Não imaginava fosse eu entoar uma seqüência interligada de conversas, depois de notas sobre como se tratar de 'comunismo' nos tempos atuais. Pois bem, sigo no trabalho arqueológico de revisitar conceitos insistentemente caros a quem ainda dá asas à profecia de Marx de superação do capitalismo e passagem à anulação da propriedade privada e ao socialismo.
Deixei, desde meus 20 anos de idade, de alimentar tal crença e ressalto a contribuição de Marx na interpretação da recorrência de crises, algo inato ao funcionamento do capitalismo. Por outro lado, a categoria "luta de classes", embora ainda útil à Sociologia e à Política, já era - em pleno século 20 - um conceito em vias de superação; seja para a política ("revolução socialista"), seja como instrumento de análise da sociedade.
Trata-se de termo que, como o antagônico "burguesia", permanecerá sendo alardeado por grupos de esquerda neste "novo" mundo. E o que veio depois de Marx, descambando para tiranias, não deve ser posto a débito desse pensador iluminista, e sim às construções lenistas-trotskistas-stalinistas e ao maoísmo. A "temporária" ditadura do proletariado tornou-se ditadura de castas. Em termos de herança, esse filósofo (e economista) permanecerá sendo uma referência para a evolução do conhecimento, acompanhado de outros grandes pensadores. Ademais, um dos legados de Marx é a utopia da sociedade fundada na igualdade comunal - para uma minoria de crentes. A realidade, teimosa, semeia distopias.

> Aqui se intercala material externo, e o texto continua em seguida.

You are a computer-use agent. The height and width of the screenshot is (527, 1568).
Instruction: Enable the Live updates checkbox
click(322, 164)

Essa minha forma de pensar veio se gestando desde os anos 1970 e foi com curiosidade e satisfação que, há dez anos, pus os olhos em "Karl Marx - A Nineteenth-Century Life" (Jonathan Sperber, Liveright Publishing Corporation. 2013. New York; London). O título desta biografia me pegou, ao focar Marx no seu tempo (vida pessoal, contexto e trajetória intelectual, disputas políticas). No entanto, daí não extraio - diretamente - conteúdo para as reflexões a seguir; a biografia contém apenas três referências ao termo "proletariado", conforme o respectivo índice analítico. Trata-se de leitura proveitosa de uma obra que contou - inclusive - com acesso à "total edition" dos escritos de Marx e Engels [MEGA], material disponível a partir do final dos anos 1990. Como tantas outras de amplo espectro, trata-se de fonte para consultas e para reinterpretação do que hoje se vive.

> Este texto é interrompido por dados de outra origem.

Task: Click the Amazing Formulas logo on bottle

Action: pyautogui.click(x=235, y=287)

Para o que me interessa assinalar, alinhos os pontos a seguir. 1: Proletariado, a classe trabalhadora, é categoria analítica do século XIX, com sobrevida até a maior parte do século XX. 2: Indústria, base do proletariado de Marx, é hoje atividade minoritária em termos de contingente de assalariados. 3: Assalariados de comércio e serviços são o contingente dominante. 4: Os assalariados industriais são, na verdade, a "camada superior" dos trabalhadores e os sindicatos são atores políticos com interesses corporativos, sem organicidade para promover rupturas. 05: O resto da massa trabalhadora e de trabalhadores não-assalariados compõe universo heterogêneo e disforme, uma parte chegando a ser um novo "lumpen-proletariado". A chamada classe trabalhadora "revolucionária" inexiste, particularmente no Brasil.
Melhor atentar às evidências de que, desde final dos anos 1980 e início dos anos 1990, o mundo convive com duas grandes rupturas: enterro do "socialismo" e emergência do paradigma da eletrônica. Novo mundo, contexto bem diferente, com desmesurado poder do capital financeiro. Pleno de ineditismos. Na questão ambiental, no plano social, na esfera política.

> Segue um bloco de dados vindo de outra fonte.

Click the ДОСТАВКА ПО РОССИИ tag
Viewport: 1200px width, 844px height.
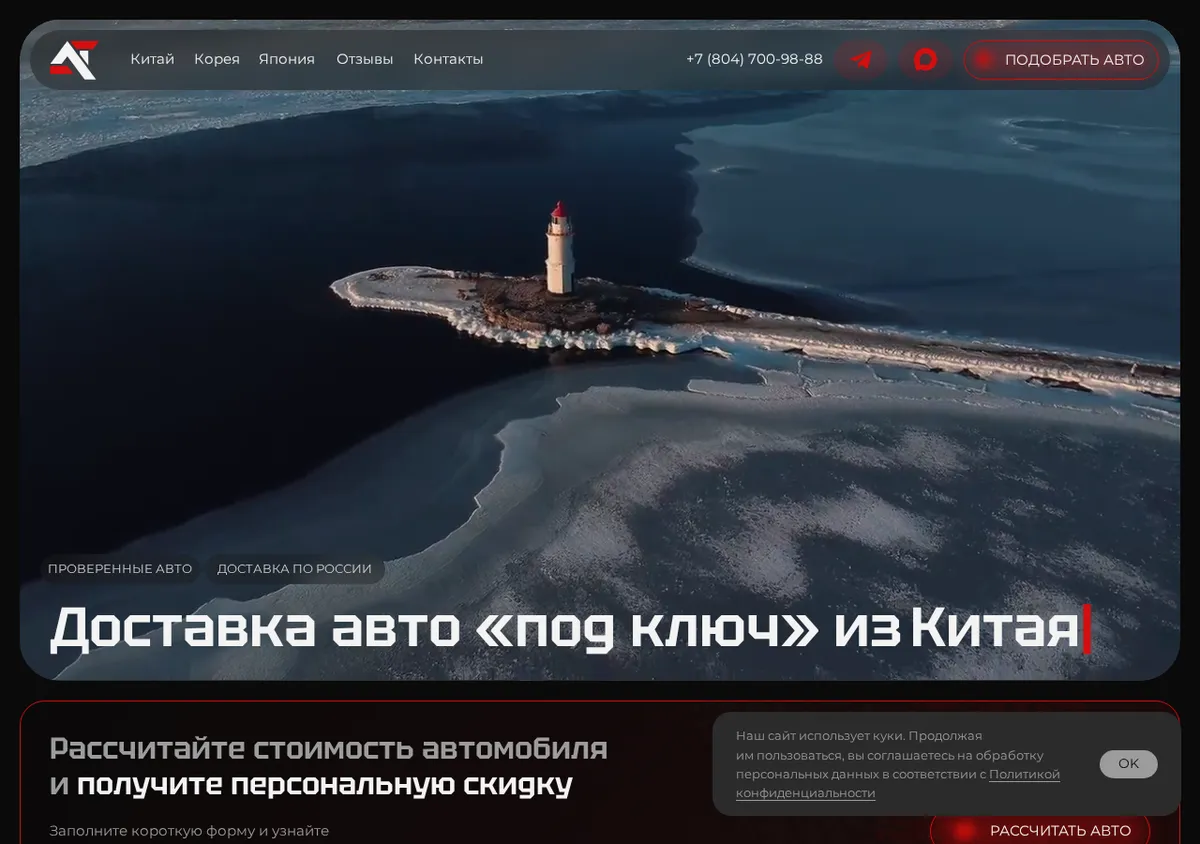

Os movimentos de protesto neste novo mundo (Primavera Árabe; Occupy Wall Street; Junho de 2013 no Brasil; Coletes Amarelos, na França), todos com mobilização à base de eixos de comunicação via redes sociais, são fatos com inédita configuração. Melhores condições de trabalho e de vida, liberdade, basta à corrupção, cidadania - variados e dispersos interesses com configurações nacionais distintas. Nada a ver com socialismo, com "revolução proletária".
E um tempero perturbador: a emergência dos chamados "Black Blocs", agrupamentos que podem ser de direita, ou anarquistas, ou esquerda radical, que apimentam manifestações de rua (com bombas, incêndios, depredações de equipamentos públicos e privados); estranhamente, ainda sem pistas sobre origem e formas de financiamento.
Não há lugar para certas inutilidades teóricas, neste mundo que não é plano, é mundo em que a maioria é sem eira nem beira. Que tal um samba? (Com cachaça, claro).
Tarcisio Patricio, doutor em Economia. Professor da UFPE, aposentado.